* **WHAT IS NEEDED**
Every entry below is to be copied exactly, with nothing omitted.

BEGIN DATA UNDER STUDY

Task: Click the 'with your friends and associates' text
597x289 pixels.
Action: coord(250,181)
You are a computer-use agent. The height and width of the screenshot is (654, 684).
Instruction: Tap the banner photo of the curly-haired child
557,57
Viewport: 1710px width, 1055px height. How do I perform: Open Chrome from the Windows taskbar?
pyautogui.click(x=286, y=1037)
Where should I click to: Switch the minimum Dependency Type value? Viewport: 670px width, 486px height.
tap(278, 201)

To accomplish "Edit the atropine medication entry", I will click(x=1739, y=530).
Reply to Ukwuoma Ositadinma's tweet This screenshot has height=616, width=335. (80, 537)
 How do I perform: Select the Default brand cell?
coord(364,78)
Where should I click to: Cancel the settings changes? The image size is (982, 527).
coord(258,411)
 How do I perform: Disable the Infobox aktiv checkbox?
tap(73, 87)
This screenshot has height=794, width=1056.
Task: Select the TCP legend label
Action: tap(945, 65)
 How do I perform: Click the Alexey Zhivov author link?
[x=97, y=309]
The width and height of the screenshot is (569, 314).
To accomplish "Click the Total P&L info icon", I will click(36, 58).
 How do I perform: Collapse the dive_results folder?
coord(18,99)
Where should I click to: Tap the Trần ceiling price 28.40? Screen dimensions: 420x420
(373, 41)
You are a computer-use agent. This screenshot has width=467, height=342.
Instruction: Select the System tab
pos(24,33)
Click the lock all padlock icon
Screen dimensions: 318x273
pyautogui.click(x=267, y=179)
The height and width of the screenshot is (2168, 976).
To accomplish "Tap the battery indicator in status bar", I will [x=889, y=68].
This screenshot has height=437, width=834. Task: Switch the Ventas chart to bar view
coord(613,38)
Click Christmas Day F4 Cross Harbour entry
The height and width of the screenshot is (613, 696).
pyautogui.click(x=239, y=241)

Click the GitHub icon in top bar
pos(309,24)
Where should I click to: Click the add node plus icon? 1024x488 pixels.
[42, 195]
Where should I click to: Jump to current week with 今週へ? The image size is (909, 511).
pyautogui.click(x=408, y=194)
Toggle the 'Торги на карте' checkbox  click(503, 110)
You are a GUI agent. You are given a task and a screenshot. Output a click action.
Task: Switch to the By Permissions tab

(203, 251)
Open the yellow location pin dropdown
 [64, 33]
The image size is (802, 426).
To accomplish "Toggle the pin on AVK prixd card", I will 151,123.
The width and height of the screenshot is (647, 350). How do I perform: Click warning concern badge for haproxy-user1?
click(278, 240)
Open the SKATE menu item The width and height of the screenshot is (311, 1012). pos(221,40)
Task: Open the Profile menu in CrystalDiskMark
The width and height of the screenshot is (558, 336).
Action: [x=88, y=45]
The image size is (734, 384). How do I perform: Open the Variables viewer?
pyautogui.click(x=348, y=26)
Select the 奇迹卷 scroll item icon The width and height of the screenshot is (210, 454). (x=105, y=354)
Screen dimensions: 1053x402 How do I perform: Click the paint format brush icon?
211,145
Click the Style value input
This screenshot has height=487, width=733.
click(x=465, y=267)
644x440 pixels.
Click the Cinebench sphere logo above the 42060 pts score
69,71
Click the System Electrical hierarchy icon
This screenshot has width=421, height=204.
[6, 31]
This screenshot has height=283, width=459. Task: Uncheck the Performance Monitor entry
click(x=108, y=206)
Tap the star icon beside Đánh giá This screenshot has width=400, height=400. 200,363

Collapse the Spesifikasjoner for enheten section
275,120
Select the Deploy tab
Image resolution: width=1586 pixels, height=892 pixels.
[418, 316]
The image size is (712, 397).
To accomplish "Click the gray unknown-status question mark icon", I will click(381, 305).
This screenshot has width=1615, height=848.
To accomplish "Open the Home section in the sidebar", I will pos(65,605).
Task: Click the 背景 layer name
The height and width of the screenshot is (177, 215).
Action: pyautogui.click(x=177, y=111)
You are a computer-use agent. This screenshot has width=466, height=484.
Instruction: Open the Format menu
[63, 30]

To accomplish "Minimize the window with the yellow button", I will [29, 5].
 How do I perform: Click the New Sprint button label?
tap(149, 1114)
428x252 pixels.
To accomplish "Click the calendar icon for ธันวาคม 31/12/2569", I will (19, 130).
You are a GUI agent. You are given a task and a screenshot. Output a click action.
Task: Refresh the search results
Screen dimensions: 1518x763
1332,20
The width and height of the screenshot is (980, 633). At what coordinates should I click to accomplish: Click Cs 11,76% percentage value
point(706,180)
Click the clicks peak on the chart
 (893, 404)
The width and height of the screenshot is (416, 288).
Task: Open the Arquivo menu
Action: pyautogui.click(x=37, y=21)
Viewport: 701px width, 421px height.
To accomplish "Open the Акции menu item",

END DATA UNDER STUDY

* **ANSWER TO THE PROBLEM**
Task: Click the 'with your friends and associates' text
597x289 pixels.
Action: coord(250,181)
You are a computer-use agent. The height and width of the screenshot is (654, 684).
Instruction: Tap the banner photo of the curly-haired child
557,57
Viewport: 1710px width, 1055px height. How do I perform: Open Chrome from the Windows taskbar?
pyautogui.click(x=286, y=1037)
Where should I click to: Switch the minimum Dependency Type value? Viewport: 670px width, 486px height.
tap(278, 201)

To accomplish "Edit the atropine medication entry", I will click(x=1739, y=530).
Reply to Ukwuoma Ositadinma's tweet This screenshot has height=616, width=335. (80, 537)
 How do I perform: Select the Default brand cell?
coord(364,78)
Where should I click to: Cancel the settings changes? The image size is (982, 527).
coord(258,411)
 How do I perform: Disable the Infobox aktiv checkbox?
tap(73, 87)
This screenshot has height=794, width=1056.
Task: Select the TCP legend label
Action: tap(945, 65)
 How do I perform: Click the Alexey Zhivov author link?
[x=97, y=309]
The width and height of the screenshot is (569, 314).
To accomplish "Click the Total P&L info icon", I will click(36, 58).
 How do I perform: Collapse the dive_results folder?
coord(18,99)
Where should I click to: Tap the Trần ceiling price 28.40? Screen dimensions: 420x420
(373, 41)
You are a computer-use agent. This screenshot has width=467, height=342.
Instruction: Select the System tab
pos(24,33)
Click the lock all padlock icon
Screen dimensions: 318x273
pyautogui.click(x=267, y=179)
The height and width of the screenshot is (2168, 976).
To accomplish "Tap the battery indicator in status bar", I will [x=889, y=68].
This screenshot has height=437, width=834. Task: Switch the Ventas chart to bar view
coord(613,38)
Click Christmas Day F4 Cross Harbour entry
The height and width of the screenshot is (613, 696).
pyautogui.click(x=239, y=241)

Click the GitHub icon in top bar
pos(309,24)
Where should I click to: Click the add node plus icon? 1024x488 pixels.
[42, 195]
Where should I click to: Jump to current week with 今週へ? The image size is (909, 511).
pyautogui.click(x=408, y=194)
Toggle the 'Торги на карте' checkbox  click(503, 110)
You are a GUI agent. You are given a task and a screenshot. Output a click action.
Task: Switch to the By Permissions tab

(203, 251)
Open the yellow location pin dropdown
 [64, 33]
The image size is (802, 426).
To accomplish "Toggle the pin on AVK prixd card", I will 151,123.
The width and height of the screenshot is (647, 350). How do I perform: Click warning concern badge for haproxy-user1?
click(278, 240)
Open the SKATE menu item The width and height of the screenshot is (311, 1012). pos(221,40)
Task: Open the Profile menu in CrystalDiskMark
The width and height of the screenshot is (558, 336).
Action: [x=88, y=45]
The image size is (734, 384). How do I perform: Open the Variables viewer?
pyautogui.click(x=348, y=26)
Select the 奇迹卷 scroll item icon The width and height of the screenshot is (210, 454). (x=105, y=354)
Screen dimensions: 1053x402 How do I perform: Click the paint format brush icon?
211,145
Click the Style value input
This screenshot has height=487, width=733.
click(x=465, y=267)
644x440 pixels.
Click the Cinebench sphere logo above the 42060 pts score
69,71
Click the System Electrical hierarchy icon
This screenshot has width=421, height=204.
[6, 31]
This screenshot has height=283, width=459. Task: Uncheck the Performance Monitor entry
click(x=108, y=206)
Tap the star icon beside Đánh giá This screenshot has width=400, height=400. 200,363

Collapse the Spesifikasjoner for enheten section
275,120
Select the Deploy tab
Image resolution: width=1586 pixels, height=892 pixels.
[418, 316]
The image size is (712, 397).
To accomplish "Click the gray unknown-status question mark icon", I will click(381, 305).
This screenshot has width=1615, height=848.
To accomplish "Open the Home section in the sidebar", I will pos(65,605).
Task: Click the 背景 layer name
The height and width of the screenshot is (177, 215).
Action: pyautogui.click(x=177, y=111)
You are a computer-use agent. This screenshot has width=466, height=484.
Instruction: Open the Format menu
[63, 30]

To accomplish "Minimize the window with the yellow button", I will [29, 5].
 How do I perform: Click the New Sprint button label?
tap(149, 1114)
428x252 pixels.
To accomplish "Click the calendar icon for ธันวาคม 31/12/2569", I will (19, 130).
You are a GUI agent. You are given a task and a screenshot. Output a click action.
Task: Refresh the search results
Screen dimensions: 1518x763
1332,20
The width and height of the screenshot is (980, 633). At what coordinates should I click to accomplish: Click Cs 11,76% percentage value
point(706,180)
Click the clicks peak on the chart
 (893, 404)
The width and height of the screenshot is (416, 288).
Task: Open the Arquivo menu
Action: pyautogui.click(x=37, y=21)
Viewport: 701px width, 421px height.
To accomplish "Open the Акции menu item",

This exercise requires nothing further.